__TASK DIRECTIONS__
Repeat only the stretch of lines below that runs from the line with "[Search] (19, 15)" through the line with "[Show navigation] (8, 15)", unaltered.

__EXTRACTED MATERIAL__
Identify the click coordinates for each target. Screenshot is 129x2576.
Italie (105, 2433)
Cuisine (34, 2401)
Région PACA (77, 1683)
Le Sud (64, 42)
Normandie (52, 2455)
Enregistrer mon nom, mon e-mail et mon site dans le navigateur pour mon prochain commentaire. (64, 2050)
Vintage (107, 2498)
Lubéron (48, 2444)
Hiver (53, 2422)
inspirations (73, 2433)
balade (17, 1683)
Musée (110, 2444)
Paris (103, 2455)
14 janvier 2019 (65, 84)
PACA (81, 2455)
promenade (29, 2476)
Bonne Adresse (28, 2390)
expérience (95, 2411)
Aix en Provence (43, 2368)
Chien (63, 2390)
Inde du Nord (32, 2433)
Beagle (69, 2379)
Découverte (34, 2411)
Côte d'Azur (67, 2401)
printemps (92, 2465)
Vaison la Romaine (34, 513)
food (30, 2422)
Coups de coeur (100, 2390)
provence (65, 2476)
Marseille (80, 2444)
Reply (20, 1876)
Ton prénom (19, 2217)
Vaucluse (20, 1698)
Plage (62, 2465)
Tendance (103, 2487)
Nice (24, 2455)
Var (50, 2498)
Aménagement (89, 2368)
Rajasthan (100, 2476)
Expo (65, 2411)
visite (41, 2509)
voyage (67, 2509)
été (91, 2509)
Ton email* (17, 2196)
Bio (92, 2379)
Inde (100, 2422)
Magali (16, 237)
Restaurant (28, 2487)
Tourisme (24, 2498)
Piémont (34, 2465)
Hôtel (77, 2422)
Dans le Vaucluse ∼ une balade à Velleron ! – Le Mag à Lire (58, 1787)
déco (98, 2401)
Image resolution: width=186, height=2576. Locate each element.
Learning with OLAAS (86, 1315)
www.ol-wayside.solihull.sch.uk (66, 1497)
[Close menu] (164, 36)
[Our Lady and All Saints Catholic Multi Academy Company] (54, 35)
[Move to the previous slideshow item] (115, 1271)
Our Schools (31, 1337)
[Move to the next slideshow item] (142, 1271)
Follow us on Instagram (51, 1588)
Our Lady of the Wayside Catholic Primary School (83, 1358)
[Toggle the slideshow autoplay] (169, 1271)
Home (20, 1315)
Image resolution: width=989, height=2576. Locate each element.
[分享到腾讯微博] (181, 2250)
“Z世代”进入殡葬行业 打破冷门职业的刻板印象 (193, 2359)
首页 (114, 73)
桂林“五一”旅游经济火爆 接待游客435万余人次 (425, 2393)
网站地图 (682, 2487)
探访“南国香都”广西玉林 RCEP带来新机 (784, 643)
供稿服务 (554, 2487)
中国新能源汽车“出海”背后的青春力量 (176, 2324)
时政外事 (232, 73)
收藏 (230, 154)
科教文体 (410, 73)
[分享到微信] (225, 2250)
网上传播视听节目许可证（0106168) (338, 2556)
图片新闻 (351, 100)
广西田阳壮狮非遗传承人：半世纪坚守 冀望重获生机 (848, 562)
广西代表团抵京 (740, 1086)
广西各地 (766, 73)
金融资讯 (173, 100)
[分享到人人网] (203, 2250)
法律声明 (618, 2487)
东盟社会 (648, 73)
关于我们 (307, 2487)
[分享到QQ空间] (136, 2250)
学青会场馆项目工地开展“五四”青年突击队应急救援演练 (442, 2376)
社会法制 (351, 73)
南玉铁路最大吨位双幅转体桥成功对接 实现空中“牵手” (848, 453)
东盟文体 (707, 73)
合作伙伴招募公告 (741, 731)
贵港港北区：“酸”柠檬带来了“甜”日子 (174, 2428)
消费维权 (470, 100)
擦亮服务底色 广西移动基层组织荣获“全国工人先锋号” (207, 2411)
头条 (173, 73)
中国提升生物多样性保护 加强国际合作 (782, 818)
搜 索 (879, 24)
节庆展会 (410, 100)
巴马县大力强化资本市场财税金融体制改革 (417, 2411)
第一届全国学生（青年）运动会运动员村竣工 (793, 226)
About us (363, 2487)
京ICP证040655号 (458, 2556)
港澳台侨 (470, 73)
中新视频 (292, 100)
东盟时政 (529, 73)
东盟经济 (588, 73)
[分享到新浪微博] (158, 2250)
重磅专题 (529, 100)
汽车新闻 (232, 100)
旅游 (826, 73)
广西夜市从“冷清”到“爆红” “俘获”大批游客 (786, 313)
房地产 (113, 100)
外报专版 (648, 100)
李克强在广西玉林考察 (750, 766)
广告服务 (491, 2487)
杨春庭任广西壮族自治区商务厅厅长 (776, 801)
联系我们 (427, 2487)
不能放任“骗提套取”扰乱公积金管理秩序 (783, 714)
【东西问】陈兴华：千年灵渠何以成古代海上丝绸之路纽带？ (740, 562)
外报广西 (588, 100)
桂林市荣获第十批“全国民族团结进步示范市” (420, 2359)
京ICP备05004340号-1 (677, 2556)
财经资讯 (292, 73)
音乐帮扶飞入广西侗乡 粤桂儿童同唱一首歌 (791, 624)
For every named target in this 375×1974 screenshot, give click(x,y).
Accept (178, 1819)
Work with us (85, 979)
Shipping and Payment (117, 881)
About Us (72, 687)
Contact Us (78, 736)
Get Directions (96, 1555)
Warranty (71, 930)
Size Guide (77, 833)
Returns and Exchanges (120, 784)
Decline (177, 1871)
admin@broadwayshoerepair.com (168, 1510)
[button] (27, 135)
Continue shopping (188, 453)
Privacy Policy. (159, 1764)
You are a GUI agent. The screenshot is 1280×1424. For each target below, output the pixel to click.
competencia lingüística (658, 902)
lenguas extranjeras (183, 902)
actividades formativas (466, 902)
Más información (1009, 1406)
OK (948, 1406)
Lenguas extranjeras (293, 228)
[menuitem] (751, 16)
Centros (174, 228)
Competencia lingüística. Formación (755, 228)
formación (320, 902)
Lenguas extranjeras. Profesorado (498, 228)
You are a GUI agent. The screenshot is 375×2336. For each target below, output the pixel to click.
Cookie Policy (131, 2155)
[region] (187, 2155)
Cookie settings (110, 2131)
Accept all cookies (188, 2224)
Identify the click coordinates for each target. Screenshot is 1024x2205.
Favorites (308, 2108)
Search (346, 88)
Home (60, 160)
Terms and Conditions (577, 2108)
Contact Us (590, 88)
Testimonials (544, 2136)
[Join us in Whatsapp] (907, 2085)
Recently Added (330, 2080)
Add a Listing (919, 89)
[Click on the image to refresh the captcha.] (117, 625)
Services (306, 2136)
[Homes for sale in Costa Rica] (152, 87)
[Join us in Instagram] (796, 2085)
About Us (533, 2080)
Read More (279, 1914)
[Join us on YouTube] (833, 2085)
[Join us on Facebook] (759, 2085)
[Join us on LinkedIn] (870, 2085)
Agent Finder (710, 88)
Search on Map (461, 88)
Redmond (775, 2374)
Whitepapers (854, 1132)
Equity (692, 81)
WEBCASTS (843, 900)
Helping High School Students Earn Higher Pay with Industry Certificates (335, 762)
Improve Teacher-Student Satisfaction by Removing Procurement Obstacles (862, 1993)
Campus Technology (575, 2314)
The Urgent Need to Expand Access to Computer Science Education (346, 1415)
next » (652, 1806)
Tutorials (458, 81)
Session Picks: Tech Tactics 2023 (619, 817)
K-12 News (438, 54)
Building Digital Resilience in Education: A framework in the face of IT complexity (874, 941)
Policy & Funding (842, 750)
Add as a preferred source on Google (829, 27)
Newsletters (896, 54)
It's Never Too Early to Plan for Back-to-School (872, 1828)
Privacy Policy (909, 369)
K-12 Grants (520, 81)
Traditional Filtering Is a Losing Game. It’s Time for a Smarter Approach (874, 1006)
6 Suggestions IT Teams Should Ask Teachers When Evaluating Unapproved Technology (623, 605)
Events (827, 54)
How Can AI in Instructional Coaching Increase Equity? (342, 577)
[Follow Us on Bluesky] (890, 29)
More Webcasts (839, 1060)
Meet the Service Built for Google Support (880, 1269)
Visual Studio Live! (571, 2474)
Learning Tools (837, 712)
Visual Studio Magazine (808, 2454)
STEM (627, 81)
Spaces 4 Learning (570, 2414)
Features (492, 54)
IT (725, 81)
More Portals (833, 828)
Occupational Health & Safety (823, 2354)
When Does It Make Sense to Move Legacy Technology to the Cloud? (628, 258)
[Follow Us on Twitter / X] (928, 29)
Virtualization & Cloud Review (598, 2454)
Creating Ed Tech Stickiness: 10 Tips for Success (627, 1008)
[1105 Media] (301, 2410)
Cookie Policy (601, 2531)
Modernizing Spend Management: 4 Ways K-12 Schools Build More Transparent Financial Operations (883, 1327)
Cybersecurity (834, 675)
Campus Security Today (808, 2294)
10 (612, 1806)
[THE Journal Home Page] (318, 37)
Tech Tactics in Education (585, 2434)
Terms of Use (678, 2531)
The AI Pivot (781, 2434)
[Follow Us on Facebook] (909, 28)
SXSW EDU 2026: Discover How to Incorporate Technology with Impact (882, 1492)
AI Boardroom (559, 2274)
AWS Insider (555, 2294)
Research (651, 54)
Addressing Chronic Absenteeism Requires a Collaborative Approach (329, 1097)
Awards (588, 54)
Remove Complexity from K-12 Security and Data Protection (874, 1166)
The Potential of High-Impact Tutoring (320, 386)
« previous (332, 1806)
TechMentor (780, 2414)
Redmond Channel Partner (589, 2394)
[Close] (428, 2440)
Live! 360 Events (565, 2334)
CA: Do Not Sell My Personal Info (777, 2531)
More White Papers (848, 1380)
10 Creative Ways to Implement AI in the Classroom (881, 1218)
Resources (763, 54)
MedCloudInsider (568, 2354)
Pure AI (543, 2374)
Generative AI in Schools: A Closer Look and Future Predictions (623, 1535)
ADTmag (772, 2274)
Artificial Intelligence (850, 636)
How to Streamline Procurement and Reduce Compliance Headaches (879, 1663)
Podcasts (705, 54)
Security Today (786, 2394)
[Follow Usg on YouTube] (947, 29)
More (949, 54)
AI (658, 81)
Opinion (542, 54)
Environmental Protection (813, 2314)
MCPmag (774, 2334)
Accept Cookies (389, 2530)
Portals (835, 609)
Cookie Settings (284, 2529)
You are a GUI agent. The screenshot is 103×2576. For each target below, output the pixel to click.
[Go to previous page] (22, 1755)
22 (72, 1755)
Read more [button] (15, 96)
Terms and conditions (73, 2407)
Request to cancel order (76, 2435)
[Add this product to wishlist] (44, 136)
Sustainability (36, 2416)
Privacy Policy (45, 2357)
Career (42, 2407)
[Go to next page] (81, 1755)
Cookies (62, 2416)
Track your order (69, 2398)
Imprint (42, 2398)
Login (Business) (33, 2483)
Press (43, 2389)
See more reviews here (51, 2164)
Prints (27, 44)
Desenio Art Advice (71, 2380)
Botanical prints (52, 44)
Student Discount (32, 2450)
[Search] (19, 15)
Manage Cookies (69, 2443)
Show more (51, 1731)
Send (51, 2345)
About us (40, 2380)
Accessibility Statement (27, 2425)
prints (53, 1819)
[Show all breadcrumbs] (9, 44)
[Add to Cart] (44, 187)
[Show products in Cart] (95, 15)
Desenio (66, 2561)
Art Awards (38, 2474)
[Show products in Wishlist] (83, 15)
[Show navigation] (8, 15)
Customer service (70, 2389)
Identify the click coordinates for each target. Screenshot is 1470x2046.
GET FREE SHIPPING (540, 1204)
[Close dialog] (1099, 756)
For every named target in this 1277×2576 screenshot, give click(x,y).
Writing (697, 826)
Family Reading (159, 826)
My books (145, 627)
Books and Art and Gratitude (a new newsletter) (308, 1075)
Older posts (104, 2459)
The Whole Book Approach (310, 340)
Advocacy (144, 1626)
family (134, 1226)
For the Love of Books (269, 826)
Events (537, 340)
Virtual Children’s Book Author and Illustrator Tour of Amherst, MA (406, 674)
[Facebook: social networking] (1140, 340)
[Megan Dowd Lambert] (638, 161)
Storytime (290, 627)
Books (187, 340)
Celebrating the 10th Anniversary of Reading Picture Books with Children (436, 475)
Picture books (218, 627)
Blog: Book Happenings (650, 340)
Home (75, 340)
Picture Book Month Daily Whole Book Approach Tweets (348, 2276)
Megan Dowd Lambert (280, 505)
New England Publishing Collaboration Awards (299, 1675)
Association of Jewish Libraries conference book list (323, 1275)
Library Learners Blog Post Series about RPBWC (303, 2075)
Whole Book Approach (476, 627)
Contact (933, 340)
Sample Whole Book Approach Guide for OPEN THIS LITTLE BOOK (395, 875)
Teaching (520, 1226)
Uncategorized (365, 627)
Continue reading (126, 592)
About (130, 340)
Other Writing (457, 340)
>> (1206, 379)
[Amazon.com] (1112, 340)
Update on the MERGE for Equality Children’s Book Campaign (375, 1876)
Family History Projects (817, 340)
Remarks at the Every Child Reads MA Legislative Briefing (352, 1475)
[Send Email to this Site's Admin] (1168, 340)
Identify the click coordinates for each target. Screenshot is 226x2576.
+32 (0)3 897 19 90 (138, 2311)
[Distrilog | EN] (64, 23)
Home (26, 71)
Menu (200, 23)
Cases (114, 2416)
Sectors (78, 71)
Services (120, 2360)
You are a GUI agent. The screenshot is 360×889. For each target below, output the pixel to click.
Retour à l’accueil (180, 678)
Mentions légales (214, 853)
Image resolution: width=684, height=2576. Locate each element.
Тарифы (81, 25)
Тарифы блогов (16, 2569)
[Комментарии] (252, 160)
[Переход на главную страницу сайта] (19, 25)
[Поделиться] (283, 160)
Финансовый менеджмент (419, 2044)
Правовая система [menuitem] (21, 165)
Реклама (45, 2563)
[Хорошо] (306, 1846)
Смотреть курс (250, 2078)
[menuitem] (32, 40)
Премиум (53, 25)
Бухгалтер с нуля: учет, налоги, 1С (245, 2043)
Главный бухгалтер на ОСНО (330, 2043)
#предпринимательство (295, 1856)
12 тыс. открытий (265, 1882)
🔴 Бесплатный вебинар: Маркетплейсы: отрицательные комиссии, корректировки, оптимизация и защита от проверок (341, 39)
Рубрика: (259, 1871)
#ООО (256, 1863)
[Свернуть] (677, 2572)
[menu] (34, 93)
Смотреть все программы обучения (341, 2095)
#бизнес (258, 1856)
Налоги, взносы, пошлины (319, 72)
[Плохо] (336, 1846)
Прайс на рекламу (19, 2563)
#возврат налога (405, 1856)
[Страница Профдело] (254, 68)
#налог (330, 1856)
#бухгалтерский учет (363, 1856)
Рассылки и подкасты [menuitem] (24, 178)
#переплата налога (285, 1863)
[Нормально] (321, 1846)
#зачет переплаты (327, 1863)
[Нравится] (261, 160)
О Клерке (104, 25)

__RESPONSE TO THIS EXERCISE__
[Search] (19, 15)
Manage Cookies (69, 2443)
Show more (51, 1731)
Send (51, 2345)
About us (40, 2380)
Accessibility Statement (27, 2425)
prints (53, 1819)
[Show all breadcrumbs] (9, 44)
[Add to Cart] (44, 187)
[Show products in Cart] (95, 15)
Desenio (66, 2561)
Art Awards (38, 2474)
[Show products in Wishlist] (83, 15)
[Show navigation] (8, 15)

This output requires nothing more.